Personal Essays

Finding My Way Home


Funny, how your sense of “home” can suddenly be reduced to one tiny, furry, and very disgruntled housemate.

Six years ago, I loaded up my car, dropped my house key off at the realtor’s office, and my 10-year-old cat Nellie and I headed north to a new home in Oregon. I was moving to the land of ancient forests, wild rivers and new vistas – my opportunities limited only by my own imagination and daring.

I gave little thought to what I was leaving behind in California: friends, a house and garden, and a landscape I had known intimately for almost 25 years. Buoyed by the promise of new possibilities, I assumed it would take only a short time for me to settle in to my new life.

In reality, I found the process utterly disorienting. My sense of “home” – and by extension, my sense of myself – was gone. I found myself unmoored and adrift in this new landscape. Nellie became my home, a thread of continuity linking my old life to my new one, and I clung to that slender thread like a lifeline.
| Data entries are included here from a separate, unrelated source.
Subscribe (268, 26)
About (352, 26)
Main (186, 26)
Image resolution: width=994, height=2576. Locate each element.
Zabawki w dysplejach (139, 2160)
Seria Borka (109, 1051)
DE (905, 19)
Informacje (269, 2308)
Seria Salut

That fall, I began thinking a lot about what “home” meant to me. I wasn’t sure I knew the answer, but I knew I wasn’t there yet. I still felt like a visitor – someone who was just floating on the surface of this place. After a while, I stopped thinking much about it and resigned myself to feeling like a permanent outsider.

And then, working in my garden a few weeks ago, I realized with some surprise that something had shifted in me. Somehow, while my brain had been busy with other things, my heart had finally found its way home.